BEGIN Excerpt

Funds management acquisitions

10 Exemptions from rule 6(1) of Code in respect of funds management acquisitions
  • Each AMPCI party is exempted from rule 6(1) of the Code in respect of any increase in its voting control that results from any funds management acquisition.

11 Conditions of exemptions in clause 10
  • (1) The exemptions in clause 10 are subject to the conditions that—

    • (a) the making of the funds management acquisitions is approved by an ordinary resolution of the trust; and

    • (b) the AMPCI parties and their associates may not vote on the resolution referred to in paragraph (a) for the approval of the funds management acquisitions; and

    • (c) the total percentage of the voting securities at any time held or controlled by the combined AMPCI parties as a result of the funds management acquisitions does not exceed, in aggregate, 4.9% of the total voting securities on issue; and

    • (d) no voting rights held or controlled by any AMPCI party are to be voted in the same way as any other voting rights held or controlled by that or any other AMPCI party, or in the same way as any voting rights held or controlled by the combined Haumi parties, to the extent that the aggregate percentage of the voting rights to be voted in the same way by the combined AMPCI parties and the combined Haumi parties would exceed the specified percentage of the total voting securities on issue as referred to in subclause (2); and

    • (e) the notice of meeting contains, or is accompanied by, the following:

      • (i) a description of what constitutes a managed fund in respect of which a funds management acquisition may be made:

      • (ii) a description of the person or persons whose increase in voting control results or may result from the funds management acquisitions:

      • (iii) a statement to the effect that the following matters will depend on the circumstances of each funds management acquisition and cannot be specified in advance:

        • (A) the consideration for the funds management acquisition (or the manner in which the consideration would be determined):

        • (B) when the consideration for the funds management acquisition would be payable (or the manner in which the dates for payment of the consideration would be determined):

      • (iv) a statement to the effect that the funds management acquisitions will be made in the ordinary course of the funds management business of AMPCI or any subsidiary of AMPCI, but that otherwise the reasons for each funds management acquisition will depend on the circumstances of the funds management acquisition and cannot be specified in advance:

      • (v) a statement to the effect that the increase in the combined AMPCI parties’ voting control that would result from the funds management acquisitions, if approved, would be permitted under an exemption from rule 6(1) of the Code:

      • (vi) a report from an independent adviser in relation to the funds management acquisitions that complies with rule 18 of the Code, as if references in that rule to—

        • (A) the directors of the code company were references to the directors of AHML; and

        • (B) any proposed acquisition under rule 7(c) were references to the funds management acquisitions; and

        • (C) a notice of meeting were references to the notice of meeting:

      • (vii) a statement by the directors of the company in relation to the funds management acquisitions that complies with rule 19 of the Code (as if the reference in that rule to any proposed acquisition under rule 7(c) of the Code were a reference to the funds management acquisitions); and

    • (f) the notice of meeting contains, or is accompanied by, particulars of the voting securities that may be acquired under the funds management acquisitions, including—

      • (i) the maximum percentage of all voting securities on issue that could be held or controlled by the combined AMPCI parties after the acquisitions of voting securities under the funds management acquisitions; and

      • (ii) the maximum percentage of all voting securities on issue that could be held or controlled, in aggregate, by the combined AMPCI parties and their associates after the acquisitions of voting securities under the funds management acquisitions; and

      • (iii) the maximum percentage of all voting securities on issue that could be held or controlled by the combined AMPCI parties after the acquisitions of voting securities under the combined transactions; and

      • (iv) the maximum percentage of all voting securities on issue that could be held or controlled, in aggregate, by the combined AMPCI parties and their associates after the acquisitions of voting securities under the combined transactions; and

    • (g) at the same time that the notice of meeting is sent to the unit holders, AHML also sends to the Panel, in hard copy and in electronic form, a copy of the notice and any document accompanying it that relates to the unit holder meeting; and

    • (h) at the same time that any AMPCI party or AHML publishes or sends to the unit holders, in respect of the unit holder meeting, any statement or information that is not required to be published or sent by the rules of the Code, that person also sends to the Panel, in hard copy and in electronic form, a copy of that statement or information.

END Excerpt

- **Exercise set**:
1. In the funds management excerpt, reproduce word for word everything from "10 Exemptions from" down to "funds management acquisition.".
2. According to the funds management excerpt, what aggregate percentage of the total voting securities on issue must the combined AMPCI parties' holdings from funds management acquisitions not exceed?

BEGIN Information supplied

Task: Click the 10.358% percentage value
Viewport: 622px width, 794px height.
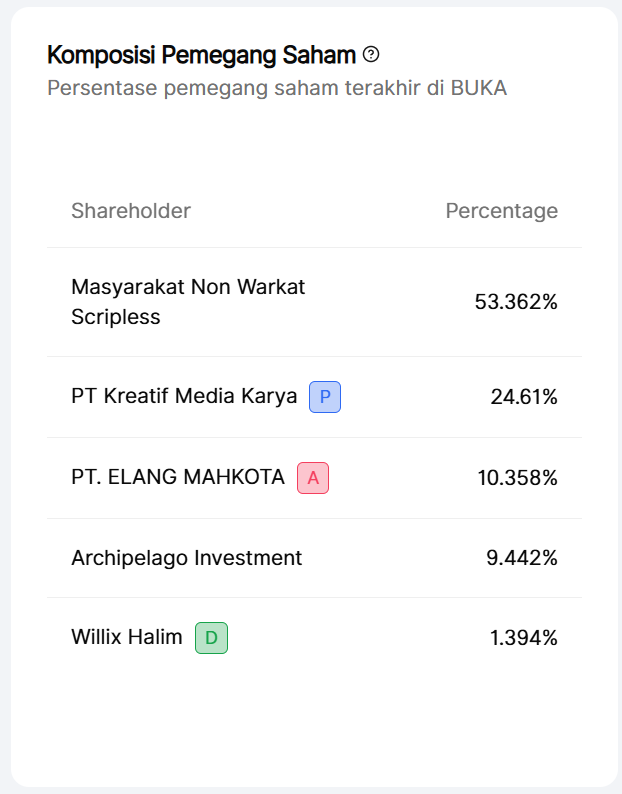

END Information supplied
BEGIN Information supplied

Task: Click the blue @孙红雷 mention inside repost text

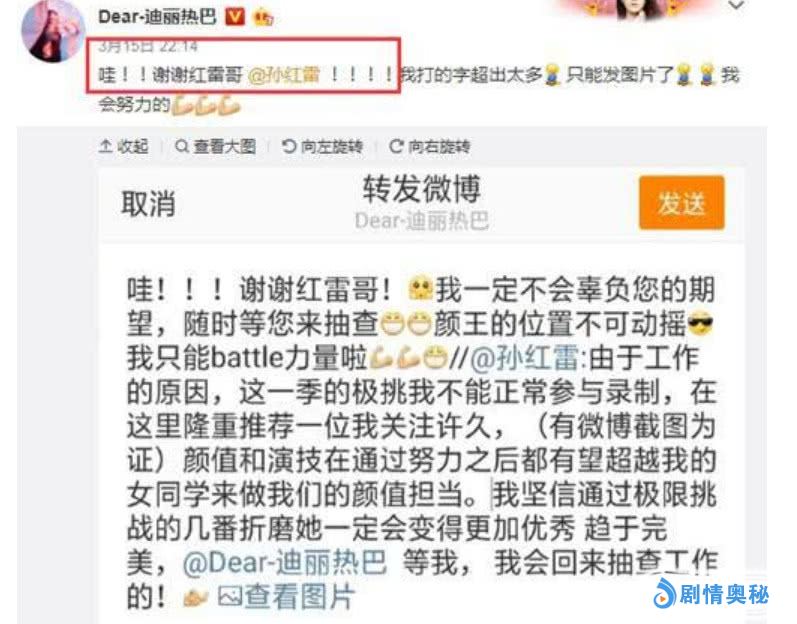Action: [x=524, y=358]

END Information supplied

- **Responses to the tasks**:
1.
10 Exemptions from rule 6(1) of Code in respect of funds management acquisitions
  • Each AMPCI party is exempted from rule 6(1) of the Code in respect of any increase in its voting control that results from any funds management acquisition.

2. 4.9% of the total voting securities on issue.